### WHAT THIS TASK INVOLVES
Can you continue the text on the wrestling tag team Death & Destruction from the point where it stops?

Start of EXTRACT PROVIDED

Tag team
- Members: Frank Parker Roger Anderson Count Grog (manager – SCW) PJ Sharp (manager – SSW)
- Name: Death & Destruction
- Billed heights: Parker: 6 ft 3 in (1.91 m) Anderson: 6 ft 2 in (1.88 m)
- Combined billed weight: 528 lb (239 kg) Parker: 265 lb (120 kg) Anderson: 263 lb (119 kg)
- Billed from: Parker: Virginia Beach, Virginia Anderson: Minneapolis, Minnesota
- Former member: Beau James (briefly with Parker)
- Debut: 1995
- Disbanded: 2002

= Death & Destruction =

Professional wrestling tag team

Death & Destruction was a professional wrestling tag team composed of Frank "The Tank" Parker (March 21, 1970) and "Ruthless" Roger Anderson (September 20, 1967). They competed in numerous regional and independent promotions throughout the Southern United States in the 1990s, and were arguably one of the region's top "heel" teams during this period.

In their seven years as a team, Parker and Anderson competed in Atlantic Coast Championship Wrestling, Cueball Carmichael's Independent Professional Wrestling Alliance, National Wrestling Alliance, North American Wrestling Association, OMEGA, Southern Championship Wrestling, Southern States Wrestling, Virginia Championship Wrestling, and the United States Wrestling Association. They also occasionally appeared in the World Wrestling Federation during the "Attitude Era".

The two men won numerous tag titles and, among their list of accomplishments, were the first-ever IPWA Tag Team Champions, winning the title a record 3-times, former SCW Tag Team Champions, and 8-time SSW Tag Team Champions. They were also the first and longest reigning VCW Tag Team Champions, defending the belts for more than two years, and the last NWA National Tag Team Champions before the title was retired in 1997.

They also gained notoriety on the Southern independents feuding with the likes of The Batten Twins (Brad and Bart Batten), Serial Thrillaz (Shane Helms and Mike Maverick), Thug Life (Christian Cage and Sexton Hardcastle), The Fantastic Express (Ricky Morton and Bobby Fulton), and The Rock 'n' Roll Express (Ricky Morton and Robert Gibson).

End of EXTRACT PROVIDED
Start of DATA SHOWN

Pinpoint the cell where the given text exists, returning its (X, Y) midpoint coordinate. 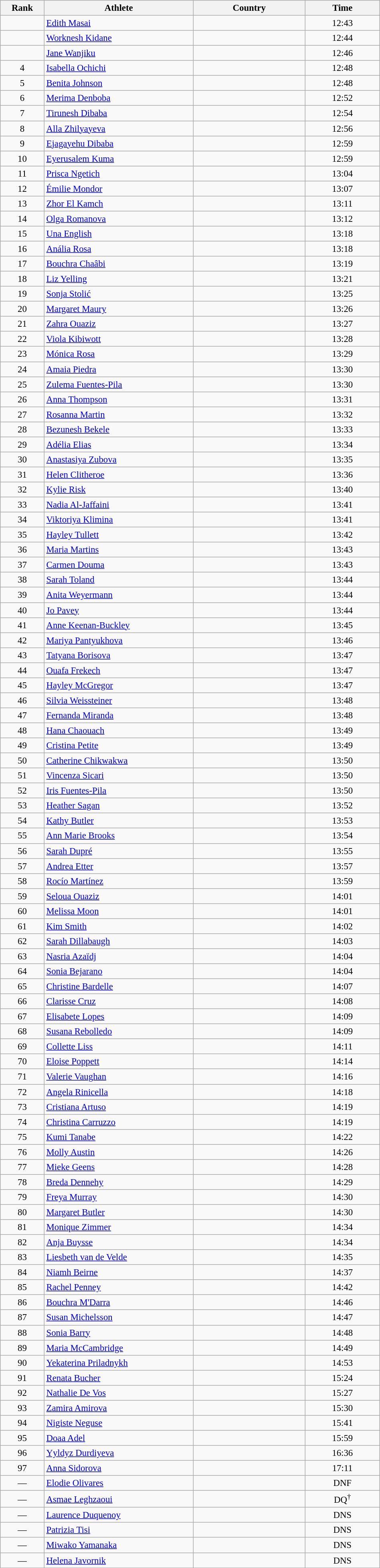
14:07 (342, 988)
94 (22, 1425)
Miwako Yamanaka (119, 1547)
Sarah Dupré (119, 852)
Silvia Weissteiner (119, 701)
70 (22, 1063)
11 (22, 174)
22 (22, 340)
14:11 (342, 1048)
6 (22, 98)
88 (22, 1334)
Nigiste Neguse (119, 1425)
Margaret Butler (119, 1213)
Anja Buysse (119, 1244)
42 (22, 641)
95 (22, 1439)
Vincenza Sicari (119, 776)
14:35 (342, 1259)
67 (22, 1018)
15:24 (342, 1379)
79 (22, 1199)
Sonia Barry (119, 1334)
Anália Rosa (119, 249)
Una English (119, 234)
Ouafa Frekech (119, 671)
58 (22, 882)
Sarah Dillabaugh (119, 942)
17:11 (342, 1470)
Helena Javornik (119, 1562)
13:59 (342, 882)
8 (22, 129)
45 (22, 686)
19 (22, 294)
89 (22, 1349)
24 (22, 370)
Niamh Beirne (119, 1274)
73 (22, 1108)
71 (22, 1078)
13:12 (342, 219)
Breda Dennehy (119, 1183)
12:44 (342, 38)
Kylie Risk (119, 490)
Anastasiya Zubova (119, 460)
Jane Wanjiku (119, 53)
Merima Denboba (119, 98)
Cristiana Artuso (119, 1108)
96 (22, 1455)
44 (22, 671)
14:29 (342, 1183)
12:56 (342, 129)
38 (22, 581)
13:27 (342, 324)
91 (22, 1379)
29 (22, 445)
Anna Sidorova (119, 1470)
13:35 (342, 460)
55 (22, 837)
Anna Thompson (119, 400)
Worknesh Kidane (119, 38)
14:48 (342, 1334)
76 (22, 1153)
Monique Zimmer (119, 1229)
Heather Sagan (119, 806)
13:26 (342, 309)
13:25 (342, 294)
14:37 (342, 1274)
13:36 (342, 475)
12 (22, 189)
Christina Carruzzo (119, 1123)
60 (22, 912)
14:47 (342, 1319)
Patrizia Tisi (119, 1532)
13:45 (342, 626)
Edith Masai (119, 23)
Olga Romanova (119, 219)
Sarah Toland (119, 581)
13:34 (342, 445)
32 (22, 490)
Viola Kibiwott (119, 340)
Sonia Bejarano (119, 972)
15:27 (342, 1395)
Doaa Adel (119, 1439)
13:53 (342, 822)
DQ† (342, 1501)
14:42 (342, 1289)
Susan Michelsson (119, 1319)
51 (22, 776)
5 (22, 83)
26 (22, 400)
14:28 (342, 1168)
23 (22, 355)
Anita Weyermann (119, 596)
Susana Rebolledo (119, 1033)
74 (22, 1123)
Laurence Duquenoy (119, 1517)
14:14 (342, 1063)
93 (22, 1409)
Melissa Moon (119, 912)
77 (22, 1168)
13:28 (342, 340)
13:29 (342, 355)
48 (22, 731)
15:30 (342, 1409)
13:55 (342, 852)
Maria Martins (119, 550)
41 (22, 626)
49 (22, 746)
97 (22, 1470)
Mónica Rosa (119, 355)
Elodie Olivares (119, 1485)
Anne Keenan-Buckley (119, 626)
Eyerusalem Kuma (119, 159)
Bouchra M'Darra (119, 1304)
Rosanna Martin (119, 415)
36 (22, 550)
Helen Clitheroe (119, 475)
63 (22, 957)
4 (22, 68)
40 (22, 611)
21 (22, 324)
Catherine Chikwakwa (119, 762)
15:59 (342, 1439)
DNF (342, 1485)
13:42 (342, 536)
Tirunesh Dibaba (119, 113)
12:43 (342, 23)
Carmen Douma (119, 566)
18 (22, 279)
Clarisse Cruz (119, 1003)
85 (22, 1289)
Kim Smith (119, 927)
34 (22, 520)
57 (22, 867)
43 (22, 656)
12:54 (342, 113)
13:31 (342, 400)
16:36 (342, 1455)
13:54 (342, 837)
13 (22, 204)
Asmae Leghzaoui (119, 1501)
Benita Johnson (119, 83)
14:46 (342, 1304)
80 (22, 1213)
86 (22, 1304)
Zulema Fuentes-Pila (119, 385)
47 (22, 716)
Country (249, 8)
Ejagayehu Dibaba (119, 144)
84 (22, 1274)
52 (22, 792)
Zahra Ouaziz (119, 324)
Elisabete Lopes (119, 1018)
Collette Liss (119, 1048)
Zamira Amirova (119, 1409)
59 (22, 897)
Yekaterina Priladnykh (119, 1364)
62 (22, 942)
14:53 (342, 1364)
Time (342, 8)
Jo Pavey (119, 611)
Kumi Tanabe (119, 1138)
Mieke Geens (119, 1168)
Isabella Ochichi (119, 68)
9 (22, 144)
Molly Austin (119, 1153)
Maria McCambridge (119, 1349)
13:33 (342, 430)
30 (22, 460)
25 (22, 385)
Rocío Martínez (119, 882)
14:26 (342, 1153)
Iris Fuentes-Pila (119, 792)
12:52 (342, 98)
Hana Chaouach (119, 731)
82 (22, 1244)
69 (22, 1048)
13:46 (342, 641)
Sonja Stolić (119, 294)
Fernanda Miranda (119, 716)
Christine Bardelle (119, 988)
Alla Zhilyayeva (119, 129)
Ann Marie Brooks (119, 837)
13:40 (342, 490)
27 (22, 415)
Nadia Al-Jaffaini (119, 505)
20 (22, 309)
90 (22, 1364)
87 (22, 1319)
Freya Murray (119, 1199)
Nasria Azaïdj (119, 957)
31 (22, 475)
14:18 (342, 1093)
Zhor El Kamch (119, 204)
92 (22, 1395)
Margaret Maury (119, 309)
56 (22, 852)
65 (22, 988)
Cristina Petite (119, 746)
13:19 (342, 264)
Angela Rinicella (119, 1093)
66 (22, 1003)
Eloise Poppett (119, 1063)
Nathalie De Vos (119, 1395)
Andrea Etter (119, 867)
Kathy Butler (119, 822)
64 (22, 972)
Liz Yelling (119, 279)
15:41 (342, 1425)
61 (22, 927)
37 (22, 566)
14:03 (342, 942)
Hayley Tullett (119, 536)
68 (22, 1033)
Bezunesh Bekele (119, 430)
Prisca Ngetich (119, 174)
Seloua Ouaziz (119, 897)
Mariya Pantyukhova (119, 641)
75 (22, 1138)
14:22 (342, 1138)
Renata Bucher (119, 1379)
33 (22, 505)
72 (22, 1093)
Athlete (119, 8)
54 (22, 822)
Amaia Piedra (119, 370)
14:02 (342, 927)
16 (22, 249)
17 (22, 264)
13:04 (342, 174)
Liesbeth van de Velde (119, 1259)
Rachel Penney (119, 1289)
53 (22, 806)
Valerie Vaughan (119, 1078)
Yyldyz Durdiyeva (119, 1455)
13:11 (342, 204)
13:32 (342, 415)
14:49 (342, 1349)
35 (22, 536)
81 (22, 1229)
78 (22, 1183)
14 (22, 219)
50 (22, 762)
13:57 (342, 867)
83 (22, 1259)
28 (22, 430)
39 (22, 596)
15 (22, 234)
13:21 (342, 279)
46 (22, 701)
Bouchra Chaâbi (119, 264)
Hayley McGregor (119, 686)
Rank (22, 8)
Adélia Elias (119, 445)
12:46 (342, 53)
13:52 (342, 806)
10 (22, 159)
13:07 (342, 189)
Tatyana Borisova (119, 656)
Viktoriya Klimina (119, 520)
Émilie Mondor (119, 189)
14:16 (342, 1078)
7 (22, 113)
14:08 (342, 1003)
Pinpoint the cell where the given text exists, returning its [X, Y] midpoint coordinate. 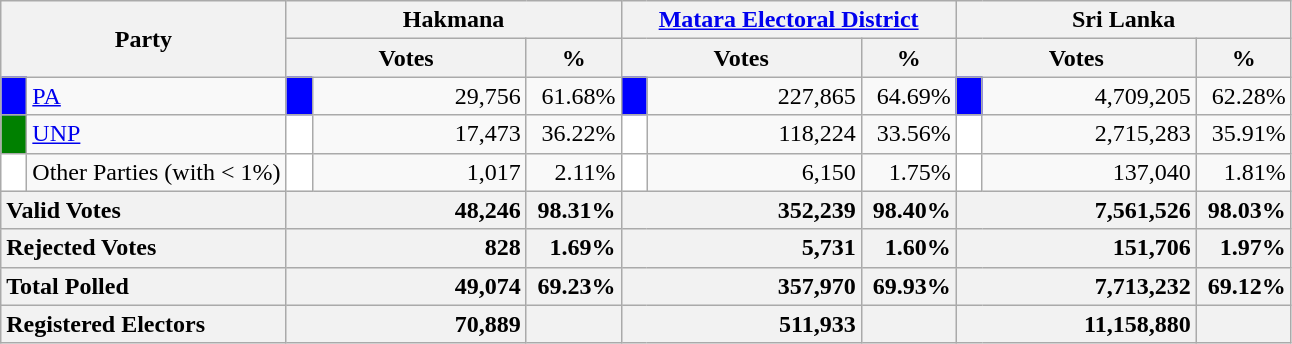
69.23% [574, 286]
PA [156, 96]
69.12% [1244, 286]
Other Parties (with < 1%) [156, 172]
35.91% [1244, 134]
48,246 [406, 210]
5,731 [741, 248]
1,017 [419, 172]
7,713,232 [1076, 286]
36.22% [574, 134]
7,561,526 [1076, 210]
64.69% [908, 96]
Matara Electoral District [788, 20]
Sri Lanka [1124, 20]
511,933 [741, 324]
98.31% [574, 210]
1.75% [908, 172]
17,473 [419, 134]
Registered Electors [144, 324]
98.03% [1244, 210]
49,074 [406, 286]
Rejected Votes [144, 248]
98.40% [908, 210]
357,970 [741, 286]
352,239 [741, 210]
33.56% [908, 134]
151,706 [1076, 248]
1.69% [574, 248]
2.11% [574, 172]
828 [406, 248]
227,865 [754, 96]
Hakmana [454, 20]
11,158,880 [1076, 324]
70,889 [406, 324]
137,040 [1089, 172]
2,715,283 [1089, 134]
69.93% [908, 286]
29,756 [419, 96]
Total Polled [144, 286]
61.68% [574, 96]
62.28% [1244, 96]
Party [144, 39]
4,709,205 [1089, 96]
1.60% [908, 248]
1.97% [1244, 248]
118,224 [754, 134]
6,150 [754, 172]
1.81% [1244, 172]
Valid Votes [144, 210]
UNP [156, 134]
Find where the given text appears and provide that cell's center as (x, y) coordinate. 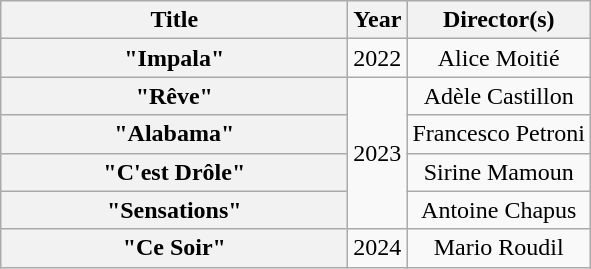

End of DATA SHOWN

### RESULT OF THE EXERCISE
==History==

===Early years===
Frank Parker and Roger Anderson first met while competing with Jimmy Valiant in local independent promotions in Virginia, such as Mike Sampson's United Wrestling Association, in the summer of 1994. Initially brought together by Valiant, Parker's former trainer, the two men began teaming as "Death & Destruction" on the Southeastern independent circuit the following year.

===Southern States Wrestling (1995–1996)===
By mid-1995, Death & Destruction had made their debut in Tennessee's Southern States Wrestling. They quickly captured the promotion's tag team championship from The Young Guns (Scott Sterling and Jeff Lovin) in Fall Branch on September 4, 1995. Their first championship reign lasted over three months until their defeat by Beau James and Dan Cooley on December 1, 1995. Although they regained it in Princeton, West Virginia, the following night, the team dropped the belts to Beau James and Ricky Morton a week later in Ledger, North Carolina.

Their third reign started after beating The Beautiful Blondes (Eddie Golden and Stan Lee) in Fall Branch on February 16, 1996. They traded the belts with The Fantastic Express (Ricky Morton and Bobby Fulton) in Johnson City, Tennessee, during the spring before eventually losing the titles to Scott Sterling and Dan Cooley on September 2, 1996.

===Independent Professional Wrestling Alliance (1996–1997)===
Earlier that year, Death & Destruction began wrestling for Cueball Carmichael's Independent Professional Wrestling Alliance in Alexandria, Virginia. They became the first-ever IPWA Tag Team Champions, defeating the American Patriot and Kevin Dillon, on the promotions's first show in Manassas on March 9, 1996. They would go on to win the tag team titles a record 3-times during their 15 months in the IPWA. That summer, Wahoo McDaniel came out of retirement to team with "Beastmaster" Rick Link against Parker and Anderson at an ACW show in North Carolina.

Their loss to MEWF Tag Team Champions Darkside (Glen Osbourne and Rockin' Rebel) in a "champions vs. champions", occurring during the team's second run as champions, saw Darkside win both the IPWA and MEWF titles. Death & Destruction's third and final reign began following their victory over Steve Corino and Adam Flash on March 22, 1997, in Goldsboro, North Carolina, and lasted until the championship became vacated that summer. It was around this time that Parker and Anderson won the briefly revived NWA National Tag Team Championship before it was retired that same year. A few months later, while working for Virginia Championship Wrestling, they also became the promotion's first tag team champions and held the titles over two years.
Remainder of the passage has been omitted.